Et les concullègues de Colruyt ne sont d'ailleurs pas les seuls à avoir eu droit à la fessée. Vous vous souvenez sans doute de la moue boudeuse des fabricants de marques, il y a quelques semaines, suite au lancement officiel du nutri-score par la ministre de la santé Maggie De Block? 'Stigmatisant', s'indignaient-ils. Et d'ajouter : "Nous n'y participerons pas!" Et voilà maintenant qu'ils y participent quand même, contraints et forcés. Car Colruyt Group va apposer ce code couleur informatif non seulement sur ses marques maison, mais égalememnt sur tous les produits alimentaires dans tous ses magasins : pas moins de 20.000 produits ! Parmi lesquels de grandes marques A, qui ainsi se trouveront tout bonnement devant le fait accompli. Bien joué !

 

Et ce fut une réelle tendance cette semaine : tout le monde a remis tout le monde à sa place.

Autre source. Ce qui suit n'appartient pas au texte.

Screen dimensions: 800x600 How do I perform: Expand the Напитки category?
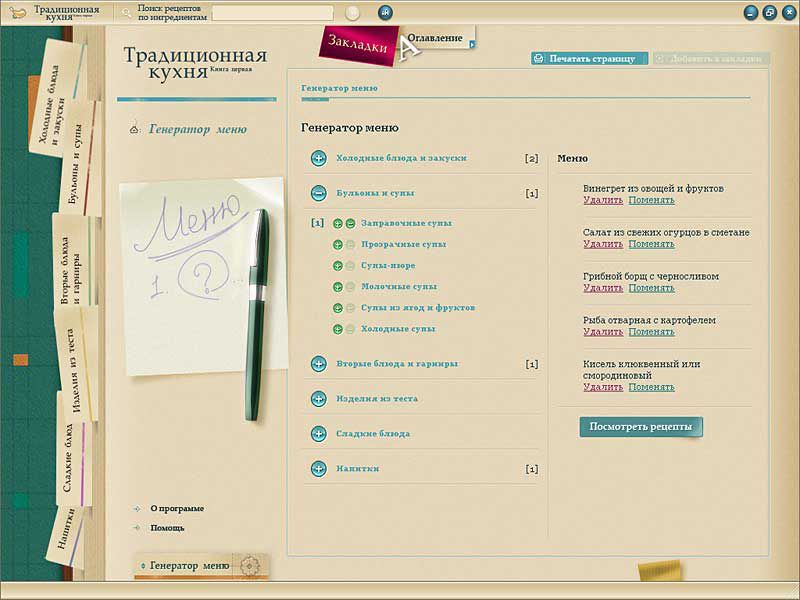pos(319,469)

Prenez Carrefour par exemple, qui nous a gentiment invités à son salon de fin d'année, où nous avons pu constater qu'ils comptaient vraiment faire de Carrefour Bio la marque bio la meilleur marché de Belgique. De plus, l'offre ne cesse de s'élargir, de quoi inquiéter Bio Planet. Et rappelez-vous ces croquettes aux crevettes de Delhaize avec 40% de crevettes, que nous avions tant appréciées il y a deux semaines. Eh bien, Carrefour a fait mieux avec 42% de crevettes. Eh oui, 2% de plus. Mais quoi de plus logique sachant qu'en ce moment les crevettes sont quasi gratuites.


Détente et bien-être

Et pour couronner le tout, Delhaize a trouvé opportun de donner une bonne leçon à tous ses concullègues en ouvrant un concept de supermarché révolutionnaire, flambant neuf, qui explore les limites de ce qui définit un supermarché. Oké, il s'agit pour l'enseigne au lion du énième nouveau concept de ces dix dernières années, mais soit. Cette fois en tout cas la stratégie est claire : ils ont agencé les rayons en ordre totalement aléatoire pour que les courses redeviennent un parcours-découverte passionnant. Bien vu!

 

Par ailleurs ils ont repris suffisamment d'éléments de Jumbo pour dissuader le péril jaune de poursuivre sa vaine conquête de la Belgique. De plus, l'assortiment est encore plus vaste et exclusif qu'auparavant. Seul le cola au cannabis n'est pas encore disponible. Une boisson de bien-être, relaxante et naturelle, qui correspond pourtant parfaitement à l'actuel postionnement du retailer. Une occasion ratée. Dommage, car nous avions grand besoin de décompresser après une semaine ultra chargée. Heureusement ils avaient du champagne 1+1 gratuit, un breuvage tout aussi naturel, relaxant et bienfaisant, non? Tchin-tchin ! A la semaine prochaine!